To Speak or Not to Speak: When You Suspect Your Child's Friend May Have a Disability
I have spent years in doctor’s and therapist’s appointments. That is what being the mother of a child with a disability can be like.
From all the time I have spent in these waiting rooms seeing kids with various disabilities and talking with their parents to pass the time, I can often pick out sensory issues, physical issues, and other things a child is experiencing.
Because I have lived with someone with autism for most of my life (yes, in our family autism is likely genetic), I can pick a person with autism out of a room of people easily. That is not to say I can identify every single person, but can I usually spot the signs if they are there.
But what if the person or the parent doesn’t know yet that they or their child has a disability?
About a year ago in church, there was a young family with their first child who was about 18 months old. Their child was a toe walker. So much so, that he could have shown up every ballet dancer in the business with his ability to walk on the very tips of his toes. Although I’m sure they understood this was different, what they may not have understood is that this can be a sign of something more.
Many pediatricians take a “wait and see” approach. I was telling medical professionals for years that something was different about my son. They kept blowing me off. I’m sure they were thinking, “She’s a first time mom, she’s just over protective and doesn’t really know what to look for. He’s fine.” What they didn’t understand was that I’m the oldest of 11 children in my family. Since I left home, I had been a Nanny and a Preschool teacher and now had kids of my own. I have literally worked with and helped raise kids my entire life. It wasn’t hard for me to spot that things were off with my son.
This couple with their pride and joy of a boy who was a toe walker… do I say anything? Do I put a chink in the castle in the sky they are building about their little boy? If so, how do I do that? I tend to not get in the middle of other people’s business. I figure I have enough drama in my own family, I don’t need anyone else’s.
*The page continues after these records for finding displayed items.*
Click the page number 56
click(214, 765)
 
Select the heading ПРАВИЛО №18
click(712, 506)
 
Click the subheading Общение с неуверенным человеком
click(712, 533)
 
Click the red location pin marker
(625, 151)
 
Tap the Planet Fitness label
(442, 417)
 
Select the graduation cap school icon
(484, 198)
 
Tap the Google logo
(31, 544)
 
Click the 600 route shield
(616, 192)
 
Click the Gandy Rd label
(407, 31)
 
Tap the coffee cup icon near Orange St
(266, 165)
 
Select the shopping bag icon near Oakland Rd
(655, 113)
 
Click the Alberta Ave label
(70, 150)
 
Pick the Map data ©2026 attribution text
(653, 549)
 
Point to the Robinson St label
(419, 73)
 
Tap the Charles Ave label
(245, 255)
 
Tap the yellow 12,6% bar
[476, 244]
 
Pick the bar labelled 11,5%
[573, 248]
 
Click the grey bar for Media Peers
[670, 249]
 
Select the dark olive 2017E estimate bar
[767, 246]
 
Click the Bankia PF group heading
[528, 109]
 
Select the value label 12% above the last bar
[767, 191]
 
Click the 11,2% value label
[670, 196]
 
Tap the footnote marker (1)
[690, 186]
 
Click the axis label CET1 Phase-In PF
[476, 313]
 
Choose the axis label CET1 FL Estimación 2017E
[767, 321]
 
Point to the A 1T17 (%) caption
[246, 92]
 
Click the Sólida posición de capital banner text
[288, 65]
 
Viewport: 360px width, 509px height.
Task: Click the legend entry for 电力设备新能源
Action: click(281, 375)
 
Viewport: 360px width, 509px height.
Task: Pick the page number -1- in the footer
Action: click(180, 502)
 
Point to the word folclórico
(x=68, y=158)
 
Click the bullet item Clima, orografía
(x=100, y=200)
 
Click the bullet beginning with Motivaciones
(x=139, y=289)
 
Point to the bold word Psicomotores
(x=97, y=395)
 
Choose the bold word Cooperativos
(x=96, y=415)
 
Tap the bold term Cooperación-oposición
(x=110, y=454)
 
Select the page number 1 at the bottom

My thought process is if they want me to know something, they’ll tell me. I feel bad for the doctors who do have to break the news to parents that their child has a disability. No one is prepared for that news.
In this case, and so many others, I know that early intervention can not only help, but make a huge difference in the outcome of that person’s development. Is it sensory issues that are causing this child to toe walk? Is it muscular and ligament related? (This is what it looked like to me). Early intervention with physical therapy or occupational therapy can help with sensory issues. Therapy can make it so the ligaments are getting stretched and so that surgery isn’t needed, or that it could wait until the child is older.
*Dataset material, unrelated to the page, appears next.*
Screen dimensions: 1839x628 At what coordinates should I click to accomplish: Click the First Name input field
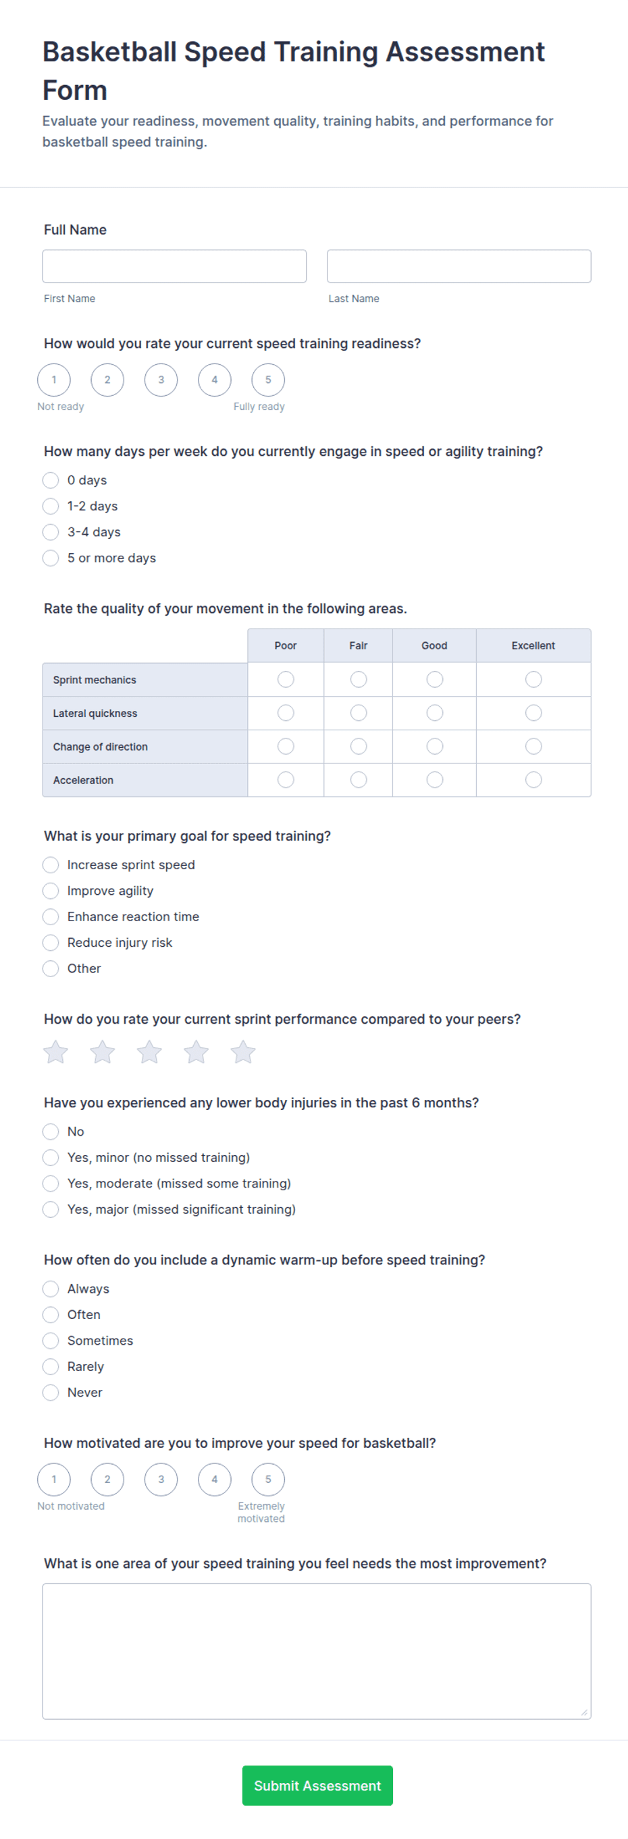click(x=174, y=266)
We had one therapist for our son who was particularly gifted at asking about a child while standing in line at the grocery store and mentioning that perhaps they should be in physical or occupational therapy. She could get away with telling almost anyone this. Another therapist in the same office said, “If I do that, it completely blows up in my face!”As a parent, with no professional training, but with lots of practical experience in a variety of disabilities, I am standing here constantly wondering, “Should I say anything?” There is someone in my life right now that I’m fairly confident their daughter has autism. I waffle so much on whether to say anything. I really think it could really help them and others understand the difficulties this young girl may be going through.
A Question For You
As a parent, would you want another parent to pull you aside and mention out of concern for you and your child that they might consider bringing up x, y, or z at their next pediatric appointment? Or would you rather I keep my nose out of your business as I’m not a medical professional? Take a minute, tell me in the comments, would you want me or anyone else for that matter, to tell you your child might have a disability? Or would you rather find out on your own in your own time?